Segundo a PSP, que alude à acusação, o homem, juntamente com outro suspeito, terá recrutado um compatriota e alegadamente explorado a sua “vulnerabilidade financeira através de falsas promessas de um contrato de trabalho legal em Portugal, o qual incluía um salário digno, acomodação e condições de trabalho favoráveis”.
Os suspeitos são acusados de organizar o transporte da vítima da Moldova para Portugal, “país onde a vítima foi alojada e, posteriormente, submetida a exploração laboral no setor agrícola”, lê-se no comunicado.
“A vítima terá sido forçada a realizar trabalhos agrícolas, recebendo uma compensação financeira mínima, agredida fisicamente, privada do seu passaporte e ameaçada com violência, de forma a impedir a sua saída ou denunciar as infrações às autoridades”, destacou a PSP.

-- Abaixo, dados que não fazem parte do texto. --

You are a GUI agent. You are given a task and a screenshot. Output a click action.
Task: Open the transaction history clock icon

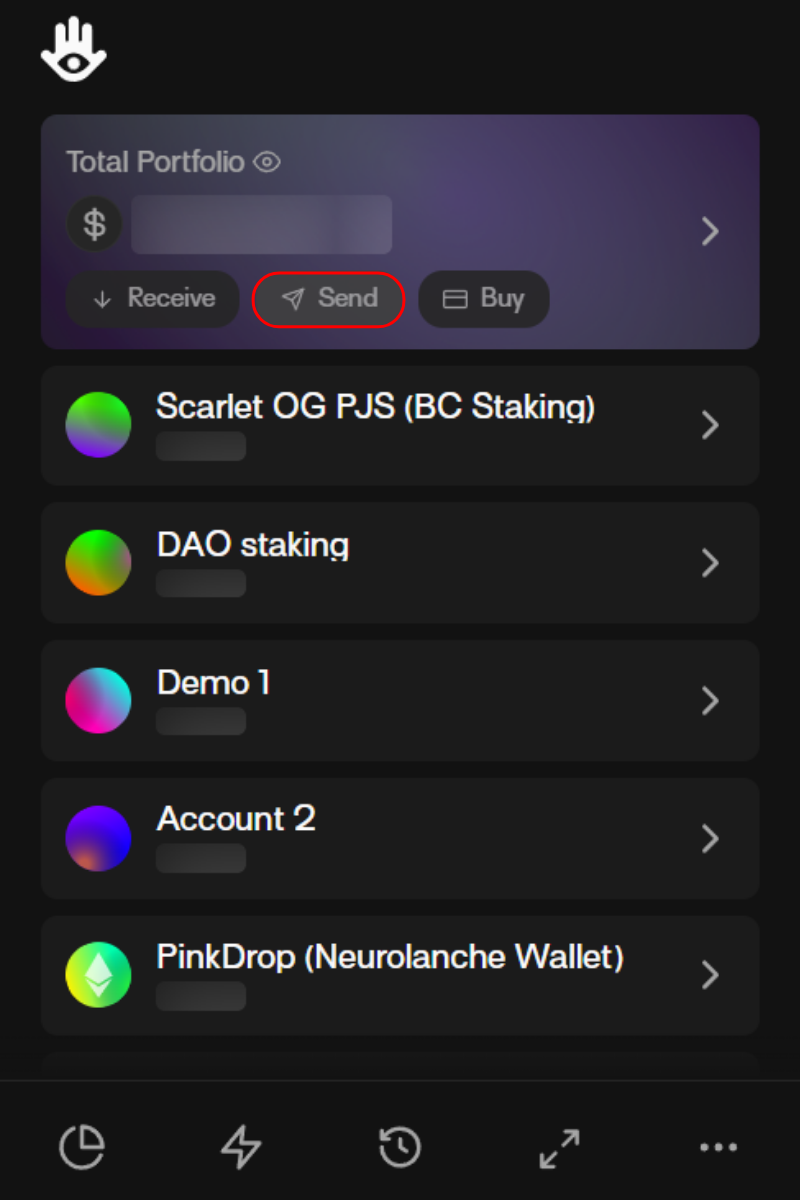[x=400, y=1147]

Já depois de iniciado o processo criminal, acrescentou a PSP, “os suspeitos terão entrado em contacto com a vítima e, de forma insistente, terão tentado persuadi-la a retirar a denúncia e a alterar as suas declarações, oferecendo benefícios financeiros, assistência legal e fazendo ameaças”.
Pelos factos praticados, o homem procurado na Moldova e agora detido pela Polícia de Segurança Pública incorre num crime punível no seu país com uma pena de “até 18 anos de prisão”, disse a força policial portuguesa.
O detido foi presente ao Tribunal da Relação de Évora (TRE), na quarta-feira, que determinou a sua prisão preventiva, pelo que foi conduzido para um estabelecimento prisional “onde aguarda a decisão relativa ao processo de extradição” para a Moldova.
Contactada hoje pela agência Lusa, fonte do TRE indicou que o homem “não se opôs à extradição”, mas não divulgou qual o estabelecimento prisional onde se encontra: “Aguarda, em detenção, pelo pedido de extradição formal”.